Secretária de Estado Turismo: "Vamos ver se salvamos a Páscoa de 2022"

Rita Marques lembrou que a pandemia teve "impactos brutais" no turismo, um dos setores mais afetados pela covid-19.

DN/Lusa
Rita Marques, Secretária de Estado do Turismo.© Leonardo Negrão / Global Imagens

A secretária de Estado do Turismo, Rita Marques, admitiu esta sexta-feira que se continuam a viver "tempos muito difíceis e muito desafiantes", questionando se a conjuntura permitirá ao setor "salvar a Páscoa" de 2022.

"Lembro que nas primeiras reuniões que tivemos com a APAVT [Associação Portuguesa das Agências de Viagens e Turismo] falávamos da Páscoa de 2020, se a salvaríamos. Não salvámos a Páscoa, não salvámos o Natal, também não salvámos a Páscoa de 2021 e vamos ver se salvamos a Páscoa de 2022", disse Rita Marques no 46.º Congresso Nacional da APAVT, que terminou hoje em Aveiro.

A secretária de Estado lembrou que a pandemia teve "impactos brutais" no turismo, um dos setores mais afetados pela covid-19.

"Em 2019 tivemos a nível de resultados líquidos do setor mais de mil milhões de euros.
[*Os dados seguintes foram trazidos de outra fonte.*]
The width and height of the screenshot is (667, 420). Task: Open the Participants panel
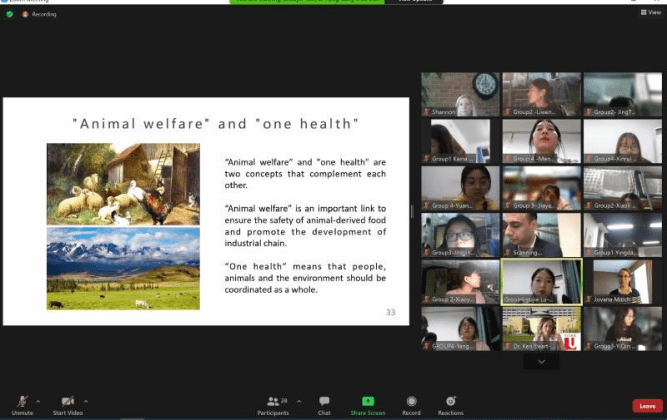pyautogui.click(x=272, y=402)
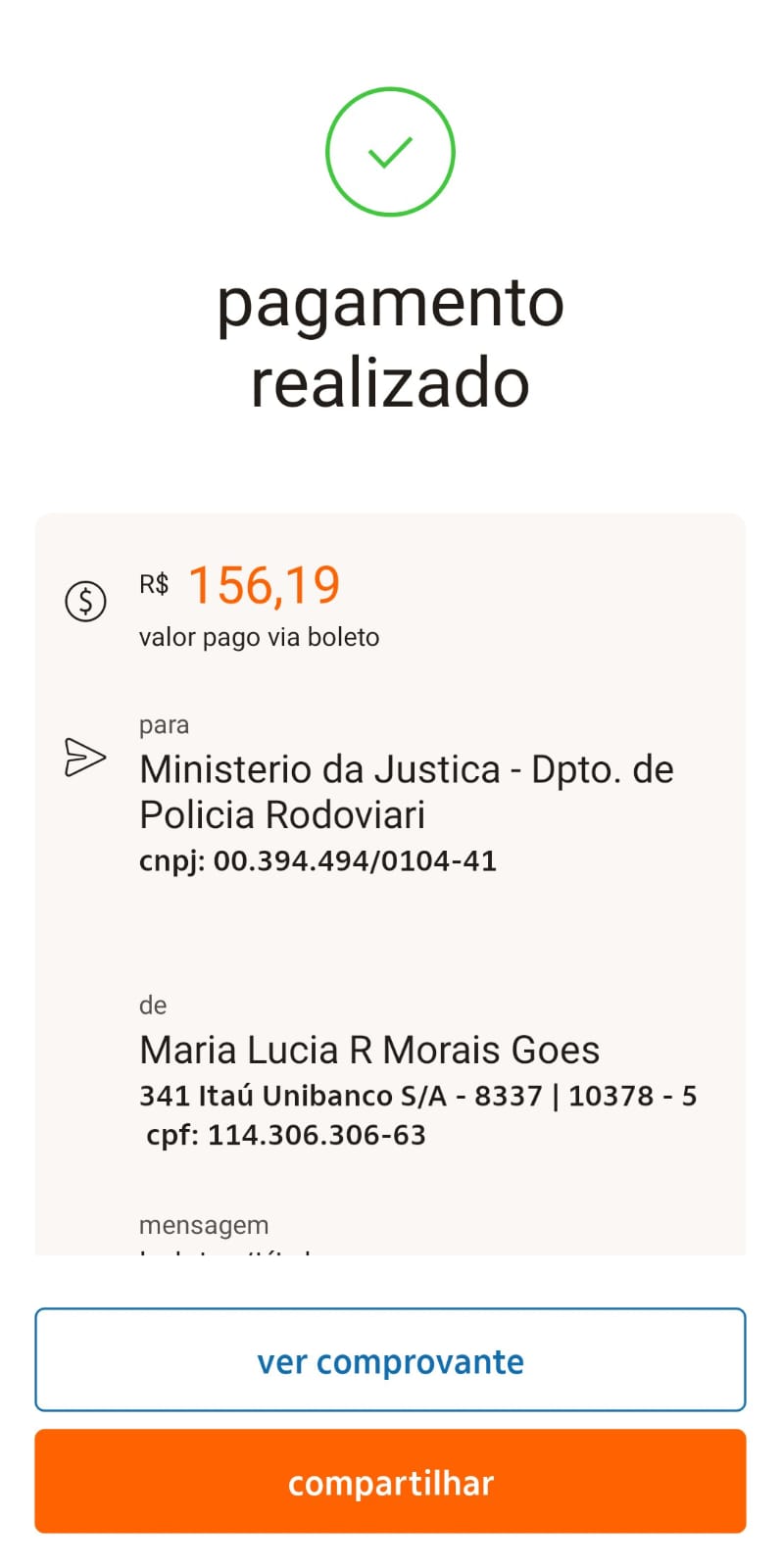This screenshot has height=1568, width=781.
Task: Select the 156,19 amount value
Action: click(x=264, y=585)
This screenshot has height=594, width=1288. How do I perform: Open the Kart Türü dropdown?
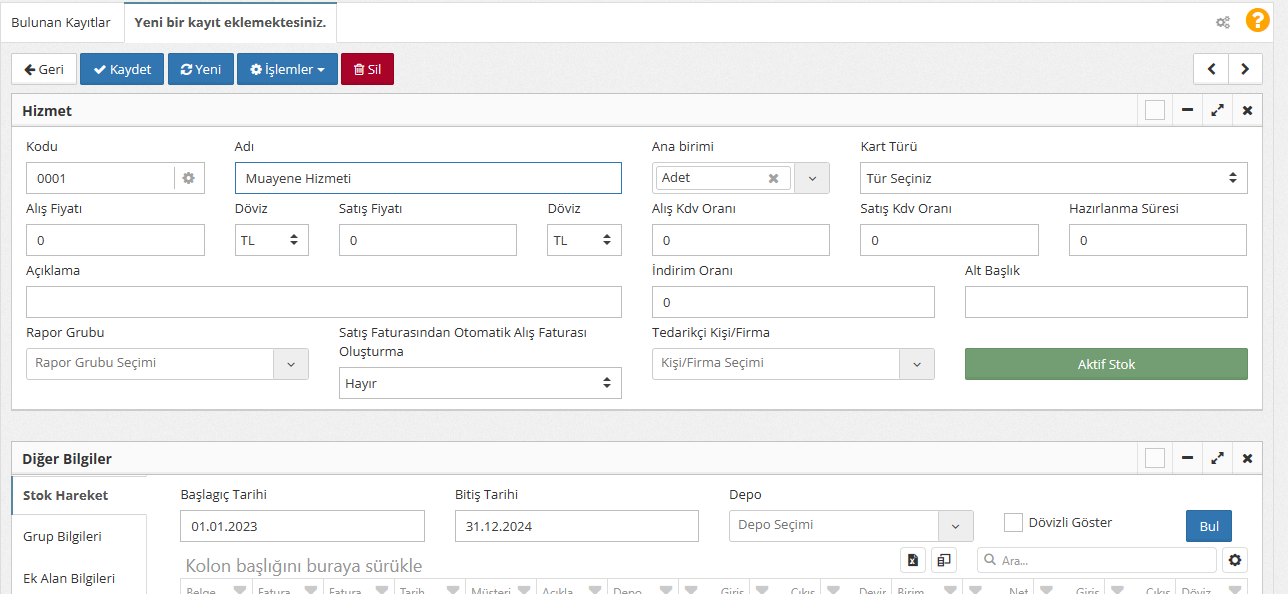1053,178
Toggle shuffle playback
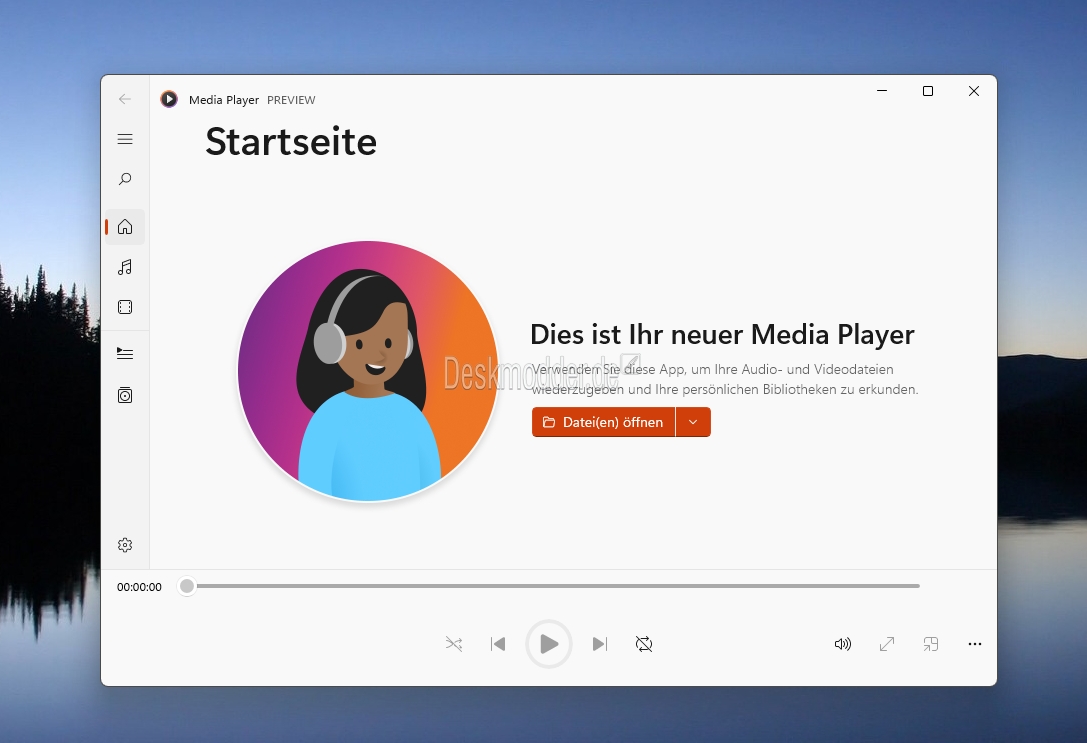 point(454,644)
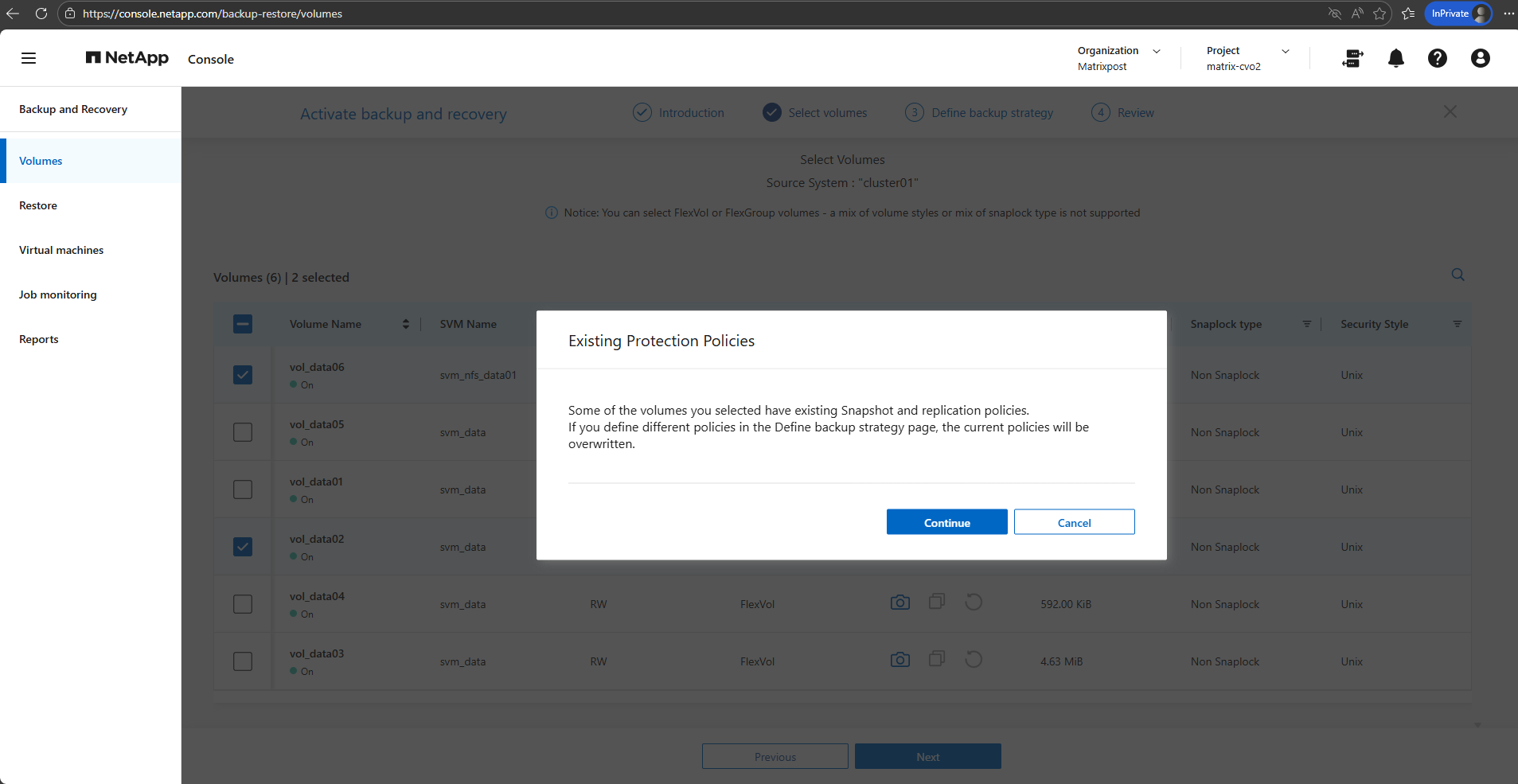The height and width of the screenshot is (784, 1518).
Task: Open Restore in the left sidebar
Action: coord(38,205)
Em 2020 estamos a falar de cerca de 1,5 mil milhões negativos", lembrou.

"São tempos muito difíceis e muito desafiantes", sublinhou, numa altura em que se dá um novo aumento de casos de covid-19 e aparecimento da variante Ómicron.

Depois de todos os alertas que foram sendo dados ao longo do congresso, que junta vários agentes de muitos segmentos do setor turístico, Rita Marques disse que o "evento foi também uma oportunidade para que o próprio setor" e "todos os empresários possam fazer um grito de alerta, dando conta que continuam a solicitar ajuda".

E - garantiu - "essa ajuda naturalmente tem que vir".

"O senhor ministro deu nota de que vamos continuar a trabalhar no programa de apoio à manutenção do emprego. Temos hoje já aberta a linha de apoio do turismo, de 150 milhões de euros, que é uma linha importante principalmente para aquelas empresas que não conseguiram aceder à linha dos 'vouchers'", referiu a secretária de Estado do Turismo.

Esta linha de apoio "é útil tanto para tesouraria como para investimento, permite que as empresas que tivessem capitais negativos em 2019 possam corrigi-los e aceder a esta linha de modo a garantir o estorno dos valores relativos aos 'vouchers'", explicou.

A governante deu ainda conta que "75% das agências de viagens se socorreram até ao momento das várias linhas de apoio disponibilizadas", o que classificou de "alguma forma também desconcertante", já que pode indiciar que "este reencontro" - o tema do congresso da APAVT este ano - "não é de todos, mas só de alguns ou de muitos".

"Continuaremos a trabalhar para que o setor do turismo na generalidade, das agências de viagens na especificidade, sejam um motor importantíssimo para a retoma deste país", concluiu.